Pada masyarakat Bekasi, tepatnya di daerah Pedurenan Legok dan Kampung Sawah, pernah pula muncul tradisi adu beduk  sejak puluhan tahun silam. Tradisi adu beduk  tersebut dilakukan setelah masyarakat selesai salat Idulfitri atau Lebaran, dan bisa berlangsung hingga satu pekan.

Masyarakat dari dua kampung yang berbeda yang dibatasi dengan hamparan sawah, kampung Pedurenan di bagian timur dan masyarakat Kampung Sawah di bagian barat, memasang beberapa beduk, lengkap dengan pemukul dalam melakukan atraksi pukul beduk dengan irama yang berbeda-beda.

“Tradisi tersebut terus berkembang dan dikenal sebagai tradisi adu beduk.
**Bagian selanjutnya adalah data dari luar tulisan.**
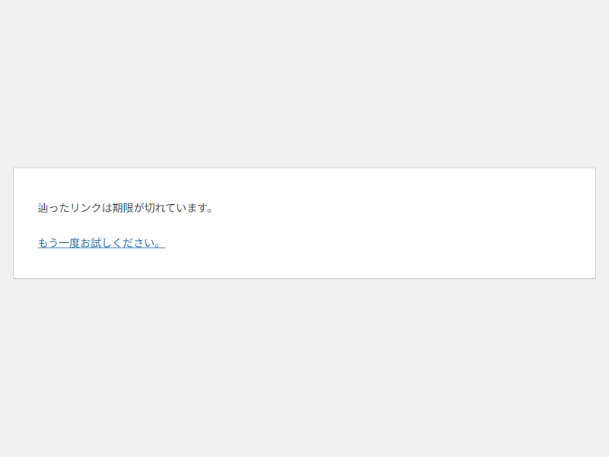Click 切れています at the end of the message
The height and width of the screenshot is (457, 609).
176,208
Pemenangnya adalah kelompok yang bertahan memukul beduk tanpa henti, dan beduk tidak robek atau jebol sesuai waktu yang disepakati,” paparnya.
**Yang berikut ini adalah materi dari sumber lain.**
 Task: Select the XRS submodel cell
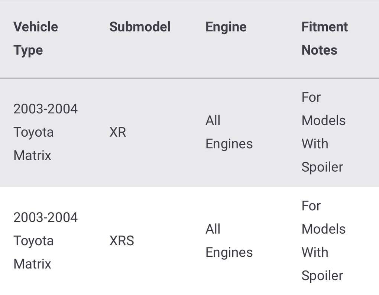pos(122,240)
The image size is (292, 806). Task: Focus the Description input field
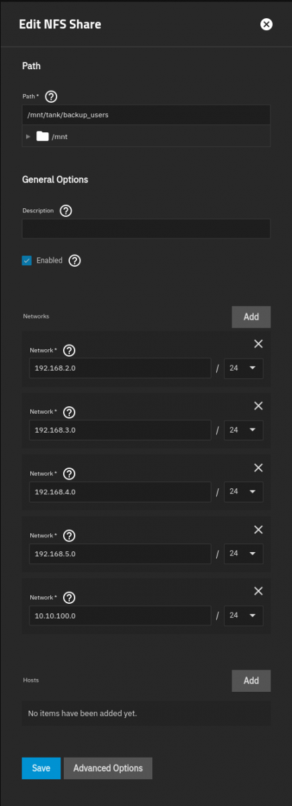coord(146,228)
Secara sederhana, menurut Aki Maja, makna yang diperoleh dari tradisi adu beduk adalah soal kerja sama, solidaritas, sportivitas, dan silaturahmi.
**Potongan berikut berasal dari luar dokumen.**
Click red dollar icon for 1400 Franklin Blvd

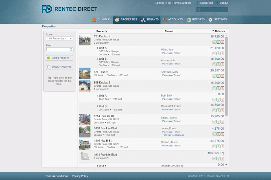tap(222, 134)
“Nah, pada hari terakhir adu beduk digelar, biasanya ada kegiatan ngarak barong  berupa dua orang yang memakai topeng/kedok dan dihias seperti makhluk astral, mengiringi sepasang pengantin, pasukan jawara, dan beduk lengkap dengan pemukul. Berkeliling kampung sambil membawa cepu, alat menyerupai rumah-rumahan, serupa dongdang, yang diisi kue, makanan, buah, minuman, oleh penduduk yang rumah-rumahnya dilewati rombongan ngarak barong  tersebut,” kisahnya.

Kemudian rombongan ngarak barong  dengan pengiring adu beduk menuju tanah lapang, perempatan jalan, rumah tokoh, untuk menyerahkan bawaan yang didapat untuk diletakkan di atas tikar yang sudah digelar. Selanjutnya seseorang memimpin doa, dan peserta mengaminkan.

Lihat juga...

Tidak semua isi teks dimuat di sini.